Oils For My Injured Horse
Author: Sherlene T.
Word Count: 536
Questions Received: 2
Testimonial ID: 3503-OR
Warning: Not all essential oil brands are the same quality. If you expect to achieve results similar to those described in this testimonial, then ensure that the oil you are using is made from pesticide-free plants grown in optimal conditions. Also, the brand should be a 100% pure, high-quality essential oil that does not contain any synthetic additives. Do your own research or ask trusted friends to find a brand that is reputable.
While out riding my very fit, but spooky 22 year old gelding, he spooked at yet another scary object. This time, as he tried to escape the boogey man hiding in road guard rails, his back legs went out from under him and he did an equine version of "the splits."
In fear, he tried to race away but was doing a weird trot for about 100 metres. I noticed he was then limping and dismounted. The gelding was in pain and unable to put his hoof on the ground and was holding his leg suspended above the ground. I was sure we'd have to float him home and get a vet out, but after a while he could manage to put some weight on the leg and I led him home.

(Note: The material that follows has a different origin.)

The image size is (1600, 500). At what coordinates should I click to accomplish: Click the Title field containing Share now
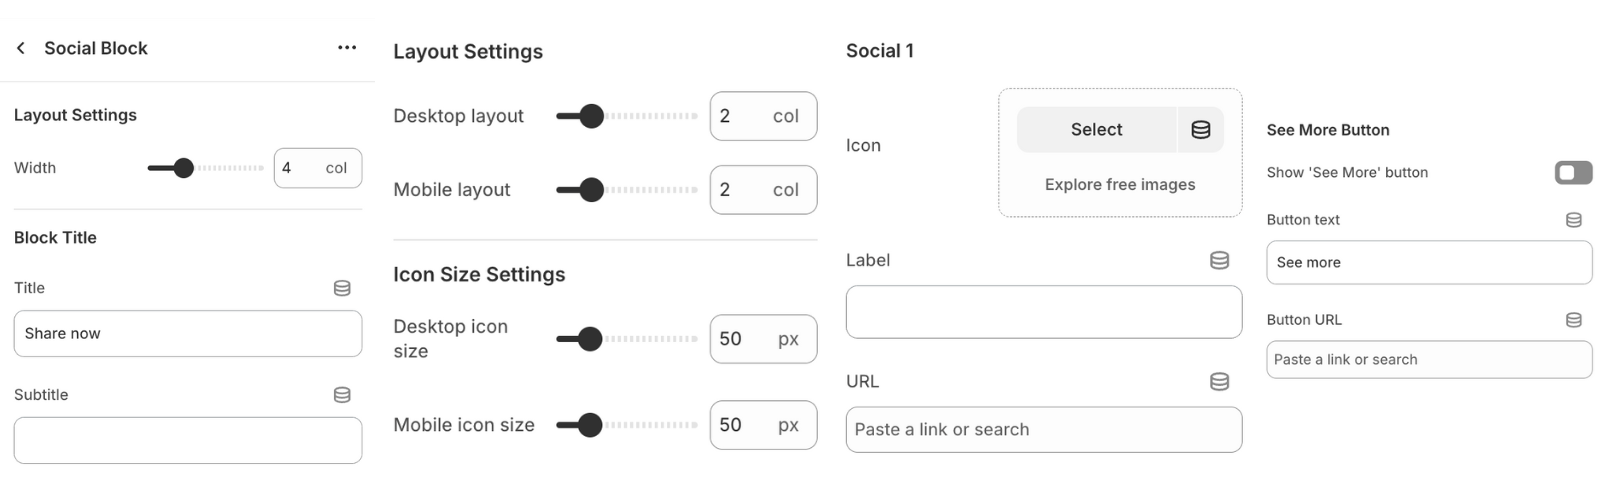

When we got home he was not able to keep weight on either of his back legs as he continually and frequently shifted his weight between both of them (every 3 or 4 seconds changing legs), which caused me to think that the horse didn't have a broken or dislocated leg, but had sustained soft tissue damage (sprain) and we were dealing with inflammation. I mixed up what I call my inflammation blend using 10 drops each of Wintergreen, Idaho balsaam fir, Clove, (would have used Palo Santo but was out of it).
Then I added Lemongrass for soft tissue regeneration and Cypress for circulation/swelling. I think I threw in Valor because I was concerned about the gelding's spinal discs becoming crushed in his fall. I diluted the oils in pure vegetable oil and applied them along his spine right from the withers to the tail head and then on the back coronet bands and the left over oil was put on muscles near his stifles.
The AMAZING thing was that within 10 minutes the gelding stopped shifting the weight between his back legs and was standing squarely on both legs. He was no longer appearing worried or demonstrating pain, and he began to eat his hay. I monitored his limbs and pelvis area for swelling, but no swelling ever occurred. I thought that even if there was no swelling, there must still be pain for the old horse, so I supposed he could not be ridden again for a long time. However he NEVER limped again or showed any signs of pain in his legs and when I saw him trotting around the paddock the next day, I was impressed.
Eventually, after 4 days, I cautiously got back on him and we went for a shorter than usual ride. He still was ready to give me a quick trip back to the barn, so I figured that he was in no pain at all and that the oils worked brilliantly to take out his pain and inflammation from that sprain. In this case, I found the essential oils heaps cheaper than a vet bill and more quickly acting and longer lasting than a shot of bute! I am going to take some Peace & Calming on our next ride, to wave under the gelding's nose, just in case we see some more scary guard rails.
Additional keyword(s) assigned by the editor: horse, horses.